4. Large-scale editing
If you are looking to do a lot of editing or add effect to an image(s), then you are better off using raster images.
Considering that they are more susceptible to pixel-level editing, raster images enable photo editors to try out different editing and effect on the image such as the blurred background. aura-like glows, shadows and so much more.
Raster graphic files and extension types
The main raster file types and extensions include the following:
1. JPEG: Joint Photographic Experts Group (JPEGs) is the most common raster file type and image found on the web. The compression degree of a JPEG image can be adjusted and is easily editable, however, once you edit a high-quality Jpeg image, you cannot regain that quality gain by reversing it. The file extension is .jpg or .jpeg.
2. PNG: Portable Network Graphics is a raster image format that supports lossless data compression (images that don’t lose image quality after it’s been reduced) and also has background transparency. This makes it the best option for web professionals.
3. GIF: Graphics Interchange Format is a bitmap image format that has become so popular on the web because of its light animations and wide support and portability. Gifs support up to 8 bits per pixel for each image and animation and a separate palette of 256 colors for each frame. Gifs have now become a popular replacement for emojis on chat apps.
4. BMP: Bit Map Picture or Bit Map Image is a dot matrix data structure that is used to store bitmap digital images free from the barriers on the display device. BMPs are mostly used to store two-dimensional digital images and data of raw images. One of its advantages is that it keeps the image quality while still saving it in other raster formats.

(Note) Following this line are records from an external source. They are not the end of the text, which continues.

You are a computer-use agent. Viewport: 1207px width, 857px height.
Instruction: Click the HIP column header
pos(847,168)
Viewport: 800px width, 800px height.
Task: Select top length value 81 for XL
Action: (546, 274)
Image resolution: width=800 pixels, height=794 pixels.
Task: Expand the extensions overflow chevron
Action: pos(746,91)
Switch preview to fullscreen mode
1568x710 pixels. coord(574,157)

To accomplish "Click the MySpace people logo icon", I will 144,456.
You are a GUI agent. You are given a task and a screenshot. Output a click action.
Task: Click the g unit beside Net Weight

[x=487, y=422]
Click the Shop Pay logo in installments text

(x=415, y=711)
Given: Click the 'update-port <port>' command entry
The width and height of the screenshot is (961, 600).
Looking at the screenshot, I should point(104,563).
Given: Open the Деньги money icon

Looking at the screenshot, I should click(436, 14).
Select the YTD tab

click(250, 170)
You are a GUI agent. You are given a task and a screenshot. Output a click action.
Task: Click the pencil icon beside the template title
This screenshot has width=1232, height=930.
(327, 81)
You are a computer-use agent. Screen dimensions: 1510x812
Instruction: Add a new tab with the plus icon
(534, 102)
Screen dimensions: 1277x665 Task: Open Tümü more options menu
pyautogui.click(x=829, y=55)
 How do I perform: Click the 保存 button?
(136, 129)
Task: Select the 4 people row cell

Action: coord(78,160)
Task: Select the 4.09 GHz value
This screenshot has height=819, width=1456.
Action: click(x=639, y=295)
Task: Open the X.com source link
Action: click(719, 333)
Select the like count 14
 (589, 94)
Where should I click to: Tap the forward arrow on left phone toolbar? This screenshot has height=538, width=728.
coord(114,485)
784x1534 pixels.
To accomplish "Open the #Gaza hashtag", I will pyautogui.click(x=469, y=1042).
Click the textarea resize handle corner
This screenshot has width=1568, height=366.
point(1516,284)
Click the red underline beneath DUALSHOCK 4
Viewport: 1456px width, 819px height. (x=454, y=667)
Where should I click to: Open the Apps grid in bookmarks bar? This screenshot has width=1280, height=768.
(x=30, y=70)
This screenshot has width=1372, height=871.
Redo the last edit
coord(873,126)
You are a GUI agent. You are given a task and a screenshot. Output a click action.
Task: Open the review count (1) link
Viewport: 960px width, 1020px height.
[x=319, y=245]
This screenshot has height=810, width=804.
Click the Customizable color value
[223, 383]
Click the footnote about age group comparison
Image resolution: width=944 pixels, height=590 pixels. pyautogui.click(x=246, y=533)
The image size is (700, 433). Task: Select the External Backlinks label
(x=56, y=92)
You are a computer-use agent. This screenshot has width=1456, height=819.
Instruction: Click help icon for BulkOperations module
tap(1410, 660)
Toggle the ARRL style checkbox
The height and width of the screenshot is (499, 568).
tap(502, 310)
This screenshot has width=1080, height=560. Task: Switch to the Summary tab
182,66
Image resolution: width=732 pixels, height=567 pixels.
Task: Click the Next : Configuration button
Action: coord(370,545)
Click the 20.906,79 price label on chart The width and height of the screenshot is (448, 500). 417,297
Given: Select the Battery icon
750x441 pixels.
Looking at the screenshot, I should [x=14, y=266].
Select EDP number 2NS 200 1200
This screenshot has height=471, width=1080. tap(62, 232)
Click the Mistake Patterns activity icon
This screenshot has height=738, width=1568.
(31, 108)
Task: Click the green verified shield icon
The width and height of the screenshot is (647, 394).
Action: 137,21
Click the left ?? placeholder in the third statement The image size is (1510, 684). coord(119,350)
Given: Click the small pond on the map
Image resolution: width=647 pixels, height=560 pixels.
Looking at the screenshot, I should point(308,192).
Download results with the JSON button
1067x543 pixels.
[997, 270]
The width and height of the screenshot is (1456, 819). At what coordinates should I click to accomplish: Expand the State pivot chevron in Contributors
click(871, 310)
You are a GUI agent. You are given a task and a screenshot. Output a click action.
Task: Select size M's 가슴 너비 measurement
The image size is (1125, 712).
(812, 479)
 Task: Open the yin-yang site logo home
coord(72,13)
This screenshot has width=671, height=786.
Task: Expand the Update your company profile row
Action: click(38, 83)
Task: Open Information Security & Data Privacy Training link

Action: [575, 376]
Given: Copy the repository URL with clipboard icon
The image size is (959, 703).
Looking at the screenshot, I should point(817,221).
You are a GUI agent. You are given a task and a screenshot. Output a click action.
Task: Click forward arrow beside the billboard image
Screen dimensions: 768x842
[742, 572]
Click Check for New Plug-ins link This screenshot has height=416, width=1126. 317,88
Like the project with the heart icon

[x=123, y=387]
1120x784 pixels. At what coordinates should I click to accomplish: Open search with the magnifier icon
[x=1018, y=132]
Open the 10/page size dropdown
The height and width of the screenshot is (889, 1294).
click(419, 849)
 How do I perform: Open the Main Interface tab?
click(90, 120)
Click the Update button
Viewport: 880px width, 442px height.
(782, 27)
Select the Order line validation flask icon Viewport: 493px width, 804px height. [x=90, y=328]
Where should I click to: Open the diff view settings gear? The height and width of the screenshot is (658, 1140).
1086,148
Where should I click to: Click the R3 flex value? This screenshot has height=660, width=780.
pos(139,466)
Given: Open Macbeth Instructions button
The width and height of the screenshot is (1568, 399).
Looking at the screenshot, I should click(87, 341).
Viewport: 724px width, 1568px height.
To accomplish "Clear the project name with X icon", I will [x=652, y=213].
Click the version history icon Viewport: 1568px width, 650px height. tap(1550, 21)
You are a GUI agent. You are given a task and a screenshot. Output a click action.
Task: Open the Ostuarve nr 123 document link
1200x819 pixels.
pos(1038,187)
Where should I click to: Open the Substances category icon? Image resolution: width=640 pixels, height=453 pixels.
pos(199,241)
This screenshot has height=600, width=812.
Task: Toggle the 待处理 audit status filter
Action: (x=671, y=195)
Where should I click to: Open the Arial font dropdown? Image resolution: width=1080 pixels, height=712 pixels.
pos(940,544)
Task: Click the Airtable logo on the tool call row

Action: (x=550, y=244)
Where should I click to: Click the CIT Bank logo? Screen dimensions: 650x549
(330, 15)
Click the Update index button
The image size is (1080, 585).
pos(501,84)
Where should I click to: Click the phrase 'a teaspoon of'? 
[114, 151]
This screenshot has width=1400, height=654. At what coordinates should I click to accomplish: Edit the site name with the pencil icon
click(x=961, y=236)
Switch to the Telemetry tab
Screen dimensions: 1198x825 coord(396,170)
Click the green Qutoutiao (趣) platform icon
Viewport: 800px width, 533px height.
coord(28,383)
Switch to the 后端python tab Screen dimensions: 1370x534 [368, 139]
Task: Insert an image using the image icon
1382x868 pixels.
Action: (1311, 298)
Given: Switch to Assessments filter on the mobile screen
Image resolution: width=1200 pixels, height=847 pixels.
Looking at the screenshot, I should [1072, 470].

5. TIFF: Tagged Image File Format is popular among graphic artists, photographers, and print media for storing graphics images. It is flexible, and adaptable and can store images without losing their quality. It is also mostly used for optical character recognition, desktop publishing, image manipulation, scanning, word processing, faxing, and page-layout applications
6. PSD: is a short form of Photoshop Document and is the primary image format that Adobe Photoshop creates. A PSD file’s maximum height and width is 30,000 px with a file size of 2 GB. It can be edited anytime using its individual layers and you have to save it as PSD before converting it to other image formats.
Raster Graphics are digital images such as JPEGs, PNGs, and GIFs that you can easily find online on the internet, on websites, and on apps. They differ from vector graphics in terms of size, resolution, compression, and applications.
While most raster images are high-quality photographs with details and colors, vector images are illustrations with lower file sizes and don’t lose quality when resized.
We have provided up-to-date information about raster graphics and how they differ from vector graphics in this blog, hopefully, it is explanatory enough to help you choose the best possible file types for your specific needs.